| Consigne donnée 1 |
Renomme « column » en « field » dans la portion du listing allant de la ligne contenant « Task: Switch to the Supplier Options tab » jusqu'à celle contenant « will (x=634, y=444). », puis redonne uniquement ces lignes, sans autre changement.

# G5 ne demarre plus !!!



## LydieT (3 Août 2006)

Suite à une panne de courant, mon G5 ne demarre plus. Lorsque que j'appuie sur le bouton, la lumière s'allume mais rien ne se passe, le ventilo ne tourne pas.

Est-ce l'alim ou y a t'il autre chose à tenter ?

Merci d'avance de me faire part de vos expériences.


----------



## Original-VLM (3 Août 2006)

Peut etre un probleme de Pile?


----------



## LydieT (3 Août 2006)

J'ai voulu la changer mais j'ai pété la languette qui la tiens. J'ai bidouillé un truc avec de la patex et j'ai mis une nouvelle pile, mais idem, rien ne se passe.


----------



## Original-VLM (3 Août 2006)

LydieT a dit:
			
		

> J'ai voulu la changer mais j'ai pété la languette qui la tiens. J'ai bidouillé un truc avec de la patex et j'ai mis une nouvelle pile, mais idem, rien ne se passe.



Aie...

On pourrait penser a première vu que ce soit l'alim, mais le fait que la diode s'allume, c'est un peu troublant je trouve. :mouais:


----------



## LydieT (3 Août 2006)

Ca ne me rassure pas tout ça, je crois que je vais être obligée de le porter chez le réparateur. Ca va couter trois tonne cette histoire, tant pis, faut ce qui faut !!


----------



## Original-VLM (3 Août 2006)

LydieT a dit:
			
		

> Ca ne me rassure pas tout ça, je crois que je vais être obligée de le porter chez le réparateur. Ca va couter trois tonne cette histoire, tant pis, faut ce qui faut !!



Attends quand même le retour de quelques bidouilleurs du forum... peut etre que qqun a la solution miracle :rateau:


----------



## LydieT (3 Août 2006)

| Consigne donnée 2 |
Dans le fil de discussion, quel événement a précédé le refus du G5 de démarrer ?

| Enregistrements du listing |
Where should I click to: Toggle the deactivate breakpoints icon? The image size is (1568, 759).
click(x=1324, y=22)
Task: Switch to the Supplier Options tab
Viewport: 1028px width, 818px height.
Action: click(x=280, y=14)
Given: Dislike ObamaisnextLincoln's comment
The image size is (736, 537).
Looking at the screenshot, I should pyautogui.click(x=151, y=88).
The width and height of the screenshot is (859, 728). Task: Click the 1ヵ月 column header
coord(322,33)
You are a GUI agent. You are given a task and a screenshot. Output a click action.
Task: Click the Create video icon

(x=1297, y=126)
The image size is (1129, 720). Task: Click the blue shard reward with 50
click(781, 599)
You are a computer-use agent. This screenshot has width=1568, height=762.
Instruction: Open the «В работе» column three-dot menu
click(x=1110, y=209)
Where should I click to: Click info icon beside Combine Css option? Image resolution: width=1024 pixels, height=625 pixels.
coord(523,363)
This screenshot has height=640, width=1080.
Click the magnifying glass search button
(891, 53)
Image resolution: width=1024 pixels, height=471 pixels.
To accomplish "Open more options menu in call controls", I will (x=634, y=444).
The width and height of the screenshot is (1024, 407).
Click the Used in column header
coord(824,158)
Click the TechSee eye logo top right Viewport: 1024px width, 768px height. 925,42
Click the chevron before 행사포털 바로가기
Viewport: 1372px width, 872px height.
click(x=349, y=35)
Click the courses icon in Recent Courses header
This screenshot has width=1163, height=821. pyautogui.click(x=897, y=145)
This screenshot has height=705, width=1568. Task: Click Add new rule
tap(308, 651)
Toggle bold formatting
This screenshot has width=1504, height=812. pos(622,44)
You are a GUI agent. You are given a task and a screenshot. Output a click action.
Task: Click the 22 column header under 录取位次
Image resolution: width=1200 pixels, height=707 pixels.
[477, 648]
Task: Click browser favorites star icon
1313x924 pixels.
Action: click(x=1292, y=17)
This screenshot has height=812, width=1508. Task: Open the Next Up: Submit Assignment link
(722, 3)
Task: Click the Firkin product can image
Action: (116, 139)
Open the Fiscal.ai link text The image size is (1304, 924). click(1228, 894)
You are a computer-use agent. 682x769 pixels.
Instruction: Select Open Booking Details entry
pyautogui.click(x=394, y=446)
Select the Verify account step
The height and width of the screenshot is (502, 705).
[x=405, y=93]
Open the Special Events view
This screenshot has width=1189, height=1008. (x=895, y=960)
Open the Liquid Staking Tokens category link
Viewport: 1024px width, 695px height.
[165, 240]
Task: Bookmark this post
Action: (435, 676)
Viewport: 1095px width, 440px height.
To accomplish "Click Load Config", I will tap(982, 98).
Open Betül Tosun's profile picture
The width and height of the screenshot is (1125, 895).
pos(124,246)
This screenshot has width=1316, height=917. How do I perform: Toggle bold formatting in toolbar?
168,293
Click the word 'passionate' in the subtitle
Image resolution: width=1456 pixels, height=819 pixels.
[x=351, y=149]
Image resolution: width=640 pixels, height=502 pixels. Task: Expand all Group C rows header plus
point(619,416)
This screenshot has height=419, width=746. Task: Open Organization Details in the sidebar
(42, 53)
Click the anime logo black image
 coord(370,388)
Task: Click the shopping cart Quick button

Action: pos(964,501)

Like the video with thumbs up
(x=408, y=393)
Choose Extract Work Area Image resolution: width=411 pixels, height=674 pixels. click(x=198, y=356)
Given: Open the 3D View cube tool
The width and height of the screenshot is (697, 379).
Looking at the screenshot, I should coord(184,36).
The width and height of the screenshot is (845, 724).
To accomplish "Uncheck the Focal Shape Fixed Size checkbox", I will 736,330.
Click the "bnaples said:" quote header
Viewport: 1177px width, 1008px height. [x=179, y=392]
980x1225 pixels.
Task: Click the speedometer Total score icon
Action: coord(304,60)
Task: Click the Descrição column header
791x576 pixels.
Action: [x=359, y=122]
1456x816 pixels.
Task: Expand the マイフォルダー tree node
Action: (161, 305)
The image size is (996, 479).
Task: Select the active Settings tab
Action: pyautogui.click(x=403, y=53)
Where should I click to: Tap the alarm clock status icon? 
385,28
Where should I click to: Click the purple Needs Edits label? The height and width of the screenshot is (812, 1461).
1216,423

| Réponse finale 1 |
Task: Switch to the Supplier Options tab
Viewport: 1028px width, 818px height.
Action: click(x=280, y=14)
Given: Dislike ObamaisnextLincoln's comment
The image size is (736, 537).
Looking at the screenshot, I should pyautogui.click(x=151, y=88).
The width and height of the screenshot is (859, 728). Task: Click the 1ヵ月 field header
coord(322,33)
You are a GUI agent. You are given a task and a screenshot. Output a click action.
Task: Click the Create video icon

(x=1297, y=126)
The image size is (1129, 720). Task: Click the blue shard reward with 50
click(781, 599)
You are a computer-use agent. This screenshot has width=1568, height=762.
Instruction: Open the «В работе» field three-dot menu
click(x=1110, y=209)
Where should I click to: Click info icon beside Combine Css option? Image resolution: width=1024 pixels, height=625 pixels.
coord(523,363)
This screenshot has height=640, width=1080.
Click the magnifying glass search button
(891, 53)
Image resolution: width=1024 pixels, height=471 pixels.
To accomplish "Open more options menu in call controls", I will (x=634, y=444).

| Réponse finale 2 |
Une panne de courant.